## Your goal
Revise the material below by changing every "Instruction" to "Command", and reproduce all of it with nothing else altered.
Start
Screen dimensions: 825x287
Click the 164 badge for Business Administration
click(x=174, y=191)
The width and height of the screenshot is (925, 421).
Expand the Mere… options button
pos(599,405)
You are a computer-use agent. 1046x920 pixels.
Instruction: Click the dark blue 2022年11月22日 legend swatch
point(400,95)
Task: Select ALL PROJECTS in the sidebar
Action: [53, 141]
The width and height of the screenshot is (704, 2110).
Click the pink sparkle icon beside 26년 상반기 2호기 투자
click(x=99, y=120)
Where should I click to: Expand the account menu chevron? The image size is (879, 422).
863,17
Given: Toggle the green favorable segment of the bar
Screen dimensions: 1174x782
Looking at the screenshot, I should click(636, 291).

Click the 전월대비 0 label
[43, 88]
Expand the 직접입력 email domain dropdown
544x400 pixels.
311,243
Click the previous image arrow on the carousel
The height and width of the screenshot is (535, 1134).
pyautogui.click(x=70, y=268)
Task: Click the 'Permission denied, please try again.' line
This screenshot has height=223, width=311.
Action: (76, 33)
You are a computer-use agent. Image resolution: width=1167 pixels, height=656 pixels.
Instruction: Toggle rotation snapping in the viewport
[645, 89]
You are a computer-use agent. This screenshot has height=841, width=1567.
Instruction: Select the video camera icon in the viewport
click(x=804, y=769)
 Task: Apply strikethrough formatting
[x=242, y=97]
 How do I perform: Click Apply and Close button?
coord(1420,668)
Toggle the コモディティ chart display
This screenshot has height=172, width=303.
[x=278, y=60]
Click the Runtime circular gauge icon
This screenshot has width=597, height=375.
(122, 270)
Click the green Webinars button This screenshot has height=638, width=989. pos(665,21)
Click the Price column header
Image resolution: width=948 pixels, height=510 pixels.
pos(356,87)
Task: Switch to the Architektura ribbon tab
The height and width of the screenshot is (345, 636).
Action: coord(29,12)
End
## Exercise response
Screen dimensions: 825x287
Click the 164 badge for Business Administration
click(x=174, y=191)
The width and height of the screenshot is (925, 421).
Expand the Mere… options button
pos(599,405)
You are a computer-use agent. 1046x920 pixels.
Command: Click the dark blue 2022年11月22日 legend swatch
point(400,95)
Task: Select ALL PROJECTS in the sidebar
Action: [53, 141]
The width and height of the screenshot is (704, 2110).
Click the pink sparkle icon beside 26년 상반기 2호기 투자
click(x=99, y=120)
Where should I click to: Expand the account menu chevron? The image size is (879, 422).
863,17
Given: Toggle the green favorable segment of the bar
Screen dimensions: 1174x782
Looking at the screenshot, I should click(636, 291).

Click the 전월대비 0 label
[43, 88]
Expand the 직접입력 email domain dropdown
544x400 pixels.
311,243
Click the previous image arrow on the carousel
The height and width of the screenshot is (535, 1134).
pyautogui.click(x=70, y=268)
Task: Click the 'Permission denied, please try again.' line
This screenshot has height=223, width=311.
Action: (76, 33)
You are a computer-use agent. Image resolution: width=1167 pixels, height=656 pixels.
Command: Toggle rotation snapping in the viewport
[645, 89]
You are a computer-use agent. This screenshot has height=841, width=1567.
Command: Select the video camera icon in the viewport
click(x=804, y=769)
 Task: Apply strikethrough formatting
[x=242, y=97]
 How do I perform: Click Apply and Close button?
coord(1420,668)
Toggle the コモディティ chart display
This screenshot has height=172, width=303.
[x=278, y=60]
Click the Runtime circular gauge icon
This screenshot has width=597, height=375.
(122, 270)
Click the green Webinars button This screenshot has height=638, width=989. pos(665,21)
Click the Price column header
Image resolution: width=948 pixels, height=510 pixels.
pos(356,87)
Task: Switch to the Architektura ribbon tab
The height and width of the screenshot is (345, 636).
Action: coord(29,12)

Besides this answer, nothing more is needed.